[Stored data]
•••
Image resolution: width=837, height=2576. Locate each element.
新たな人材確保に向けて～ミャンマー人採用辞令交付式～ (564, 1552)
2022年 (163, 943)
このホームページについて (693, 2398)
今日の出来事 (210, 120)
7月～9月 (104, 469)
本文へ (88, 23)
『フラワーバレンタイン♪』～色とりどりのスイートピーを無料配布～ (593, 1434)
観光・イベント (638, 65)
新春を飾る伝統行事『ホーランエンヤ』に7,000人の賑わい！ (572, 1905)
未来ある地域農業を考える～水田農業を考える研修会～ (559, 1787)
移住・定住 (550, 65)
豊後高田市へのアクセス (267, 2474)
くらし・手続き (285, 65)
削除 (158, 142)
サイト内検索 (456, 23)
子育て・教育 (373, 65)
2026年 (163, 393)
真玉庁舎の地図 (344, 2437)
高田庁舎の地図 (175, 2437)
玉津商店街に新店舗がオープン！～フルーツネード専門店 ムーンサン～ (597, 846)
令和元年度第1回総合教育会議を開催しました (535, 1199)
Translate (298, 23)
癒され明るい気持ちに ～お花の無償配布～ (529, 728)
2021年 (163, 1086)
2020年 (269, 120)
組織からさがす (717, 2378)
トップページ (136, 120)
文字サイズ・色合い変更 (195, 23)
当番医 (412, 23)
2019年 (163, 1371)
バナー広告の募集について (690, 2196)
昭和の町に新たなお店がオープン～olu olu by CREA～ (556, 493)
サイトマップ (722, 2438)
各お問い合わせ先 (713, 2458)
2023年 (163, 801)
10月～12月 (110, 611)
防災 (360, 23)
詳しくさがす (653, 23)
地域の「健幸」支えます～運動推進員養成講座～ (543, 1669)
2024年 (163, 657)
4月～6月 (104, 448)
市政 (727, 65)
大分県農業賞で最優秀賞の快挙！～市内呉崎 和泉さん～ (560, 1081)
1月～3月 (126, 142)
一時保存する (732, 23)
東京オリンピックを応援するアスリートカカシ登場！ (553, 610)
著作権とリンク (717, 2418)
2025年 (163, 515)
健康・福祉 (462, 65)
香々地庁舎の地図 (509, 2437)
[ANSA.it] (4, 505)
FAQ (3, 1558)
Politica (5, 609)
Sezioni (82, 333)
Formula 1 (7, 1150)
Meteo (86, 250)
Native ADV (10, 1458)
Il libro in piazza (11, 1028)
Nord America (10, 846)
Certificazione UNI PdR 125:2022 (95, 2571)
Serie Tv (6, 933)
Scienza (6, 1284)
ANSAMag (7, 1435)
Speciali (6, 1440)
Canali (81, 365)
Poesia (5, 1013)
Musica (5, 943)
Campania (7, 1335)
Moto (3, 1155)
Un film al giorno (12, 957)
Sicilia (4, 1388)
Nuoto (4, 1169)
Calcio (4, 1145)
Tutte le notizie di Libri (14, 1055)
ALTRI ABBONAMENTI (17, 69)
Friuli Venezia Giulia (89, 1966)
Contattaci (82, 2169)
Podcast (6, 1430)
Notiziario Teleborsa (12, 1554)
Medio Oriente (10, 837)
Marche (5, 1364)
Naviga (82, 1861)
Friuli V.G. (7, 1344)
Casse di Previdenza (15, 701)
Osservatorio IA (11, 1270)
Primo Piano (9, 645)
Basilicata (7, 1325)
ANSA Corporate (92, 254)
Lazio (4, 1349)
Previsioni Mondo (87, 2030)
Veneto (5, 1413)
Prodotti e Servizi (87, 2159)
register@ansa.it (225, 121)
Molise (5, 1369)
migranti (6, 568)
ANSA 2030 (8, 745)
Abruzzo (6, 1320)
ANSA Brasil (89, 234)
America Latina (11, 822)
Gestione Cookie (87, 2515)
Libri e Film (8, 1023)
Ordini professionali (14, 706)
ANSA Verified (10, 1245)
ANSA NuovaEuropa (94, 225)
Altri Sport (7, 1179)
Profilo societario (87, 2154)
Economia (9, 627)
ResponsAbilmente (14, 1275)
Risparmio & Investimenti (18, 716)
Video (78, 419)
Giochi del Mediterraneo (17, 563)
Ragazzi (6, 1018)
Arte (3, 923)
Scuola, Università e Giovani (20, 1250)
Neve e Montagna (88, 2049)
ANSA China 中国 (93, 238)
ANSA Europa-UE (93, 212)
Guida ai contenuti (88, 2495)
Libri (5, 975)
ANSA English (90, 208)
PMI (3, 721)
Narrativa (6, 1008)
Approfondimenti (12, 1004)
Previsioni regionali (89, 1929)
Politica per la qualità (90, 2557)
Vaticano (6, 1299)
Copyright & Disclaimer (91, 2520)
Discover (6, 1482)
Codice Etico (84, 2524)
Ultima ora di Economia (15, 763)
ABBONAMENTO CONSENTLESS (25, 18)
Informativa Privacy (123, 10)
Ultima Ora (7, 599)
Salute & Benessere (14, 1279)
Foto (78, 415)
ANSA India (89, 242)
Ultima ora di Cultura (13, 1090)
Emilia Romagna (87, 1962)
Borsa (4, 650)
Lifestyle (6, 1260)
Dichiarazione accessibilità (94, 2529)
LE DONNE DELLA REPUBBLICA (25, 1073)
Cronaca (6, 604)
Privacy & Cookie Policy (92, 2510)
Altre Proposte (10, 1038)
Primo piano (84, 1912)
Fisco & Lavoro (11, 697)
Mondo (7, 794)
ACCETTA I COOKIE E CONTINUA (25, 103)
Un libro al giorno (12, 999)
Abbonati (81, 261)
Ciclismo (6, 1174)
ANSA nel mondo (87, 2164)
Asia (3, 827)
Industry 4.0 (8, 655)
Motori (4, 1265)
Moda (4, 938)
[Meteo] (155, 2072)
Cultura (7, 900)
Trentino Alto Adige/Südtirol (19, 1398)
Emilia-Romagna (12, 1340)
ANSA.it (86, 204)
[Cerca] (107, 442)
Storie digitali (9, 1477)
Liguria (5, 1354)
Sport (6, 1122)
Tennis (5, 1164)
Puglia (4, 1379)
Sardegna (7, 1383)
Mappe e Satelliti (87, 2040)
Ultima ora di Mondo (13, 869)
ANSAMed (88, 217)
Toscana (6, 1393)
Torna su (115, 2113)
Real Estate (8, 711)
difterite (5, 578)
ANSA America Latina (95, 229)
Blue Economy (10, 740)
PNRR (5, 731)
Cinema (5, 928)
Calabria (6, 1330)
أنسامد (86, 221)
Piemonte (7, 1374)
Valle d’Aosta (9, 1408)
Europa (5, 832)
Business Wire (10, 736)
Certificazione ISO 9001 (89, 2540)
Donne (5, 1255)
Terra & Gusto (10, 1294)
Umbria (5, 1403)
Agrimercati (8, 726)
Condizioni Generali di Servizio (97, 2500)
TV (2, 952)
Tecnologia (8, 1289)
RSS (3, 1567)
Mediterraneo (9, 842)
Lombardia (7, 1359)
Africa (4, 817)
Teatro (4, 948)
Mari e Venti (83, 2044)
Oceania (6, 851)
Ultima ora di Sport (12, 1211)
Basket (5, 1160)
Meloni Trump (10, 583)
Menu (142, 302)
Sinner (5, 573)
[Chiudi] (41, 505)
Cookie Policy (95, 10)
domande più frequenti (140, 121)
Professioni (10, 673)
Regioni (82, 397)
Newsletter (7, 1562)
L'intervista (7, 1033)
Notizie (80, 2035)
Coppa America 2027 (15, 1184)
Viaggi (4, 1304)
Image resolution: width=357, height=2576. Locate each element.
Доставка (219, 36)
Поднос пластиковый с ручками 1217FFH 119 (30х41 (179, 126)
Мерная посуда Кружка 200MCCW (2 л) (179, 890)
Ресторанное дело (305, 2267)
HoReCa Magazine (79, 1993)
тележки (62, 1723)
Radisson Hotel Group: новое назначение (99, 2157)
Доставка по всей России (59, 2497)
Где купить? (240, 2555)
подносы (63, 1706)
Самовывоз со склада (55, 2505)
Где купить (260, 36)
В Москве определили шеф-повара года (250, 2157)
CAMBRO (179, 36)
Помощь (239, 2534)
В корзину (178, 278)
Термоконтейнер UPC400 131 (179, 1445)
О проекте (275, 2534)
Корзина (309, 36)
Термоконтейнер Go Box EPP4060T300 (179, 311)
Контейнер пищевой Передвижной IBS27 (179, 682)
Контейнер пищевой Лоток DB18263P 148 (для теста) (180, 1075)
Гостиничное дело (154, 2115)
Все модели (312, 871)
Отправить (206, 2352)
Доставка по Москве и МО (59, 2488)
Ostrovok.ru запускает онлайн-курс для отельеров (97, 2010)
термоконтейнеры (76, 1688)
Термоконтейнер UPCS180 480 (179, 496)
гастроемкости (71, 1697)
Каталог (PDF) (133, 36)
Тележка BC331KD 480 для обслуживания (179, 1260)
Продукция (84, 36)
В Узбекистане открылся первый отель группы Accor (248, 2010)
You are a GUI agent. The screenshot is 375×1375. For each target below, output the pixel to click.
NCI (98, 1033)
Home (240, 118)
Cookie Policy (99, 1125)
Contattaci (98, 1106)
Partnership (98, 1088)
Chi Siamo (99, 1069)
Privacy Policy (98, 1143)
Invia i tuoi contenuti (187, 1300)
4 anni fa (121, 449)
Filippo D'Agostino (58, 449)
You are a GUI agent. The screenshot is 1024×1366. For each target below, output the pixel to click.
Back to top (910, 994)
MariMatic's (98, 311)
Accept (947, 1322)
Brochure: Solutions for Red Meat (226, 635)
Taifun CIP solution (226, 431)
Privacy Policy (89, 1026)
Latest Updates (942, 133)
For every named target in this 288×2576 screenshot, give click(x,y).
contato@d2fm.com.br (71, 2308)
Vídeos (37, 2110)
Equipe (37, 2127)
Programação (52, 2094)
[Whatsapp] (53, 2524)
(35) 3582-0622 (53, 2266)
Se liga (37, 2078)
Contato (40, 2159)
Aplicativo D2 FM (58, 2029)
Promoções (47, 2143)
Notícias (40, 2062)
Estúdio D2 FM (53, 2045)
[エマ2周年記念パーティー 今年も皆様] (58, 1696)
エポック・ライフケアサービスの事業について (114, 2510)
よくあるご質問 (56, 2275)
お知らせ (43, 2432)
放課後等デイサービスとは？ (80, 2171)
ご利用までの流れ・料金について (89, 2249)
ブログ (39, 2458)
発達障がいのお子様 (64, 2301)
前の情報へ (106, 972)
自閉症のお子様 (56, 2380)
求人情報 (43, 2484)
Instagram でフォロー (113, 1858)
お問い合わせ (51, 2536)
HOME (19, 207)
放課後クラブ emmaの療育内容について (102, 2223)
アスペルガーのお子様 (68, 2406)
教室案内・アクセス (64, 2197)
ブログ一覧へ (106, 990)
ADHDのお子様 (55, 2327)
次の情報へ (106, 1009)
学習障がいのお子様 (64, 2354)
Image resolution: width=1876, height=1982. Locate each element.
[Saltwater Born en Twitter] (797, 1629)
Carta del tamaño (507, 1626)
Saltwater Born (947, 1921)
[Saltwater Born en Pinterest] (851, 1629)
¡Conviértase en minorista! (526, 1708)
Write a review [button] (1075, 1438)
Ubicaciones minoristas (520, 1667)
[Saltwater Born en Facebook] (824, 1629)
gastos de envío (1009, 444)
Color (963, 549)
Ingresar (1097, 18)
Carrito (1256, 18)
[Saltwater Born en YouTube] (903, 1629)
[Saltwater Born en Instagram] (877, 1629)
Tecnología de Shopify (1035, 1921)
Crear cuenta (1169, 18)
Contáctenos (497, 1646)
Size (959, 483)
•••
→ What the task requires
Print only the lines from the top of the data above down to the line holding "2021年 (163, 1086)", inclusive.

→ Answer below
Image resolution: width=837, height=2576. Locate each element.
新たな人材確保に向けて～ミャンマー人採用辞令交付式～ (564, 1552)
2022年 (163, 943)
このホームページについて (693, 2398)
今日の出来事 (210, 120)
7月～9月 (104, 469)
本文へ (88, 23)
『フラワーバレンタイン♪』～色とりどりのスイートピーを無料配布～ (593, 1434)
観光・イベント (638, 65)
新春を飾る伝統行事『ホーランエンヤ』に7,000人の賑わい！ (572, 1905)
未来ある地域農業を考える～水田農業を考える研修会～ (559, 1787)
移住・定住 (550, 65)
豊後高田市へのアクセス (267, 2474)
くらし・手続き (285, 65)
削除 (158, 142)
サイト内検索 (456, 23)
子育て・教育 (373, 65)
2026年 (163, 393)
真玉庁舎の地図 (344, 2437)
高田庁舎の地図 (175, 2437)
玉津商店街に新店舗がオープン！～フルーツネード専門店 ムーンサン～ (597, 846)
令和元年度第1回総合教育会議を開催しました (535, 1199)
Translate (298, 23)
癒され明るい気持ちに ～お花の無償配布～ (529, 728)
2021年 (163, 1086)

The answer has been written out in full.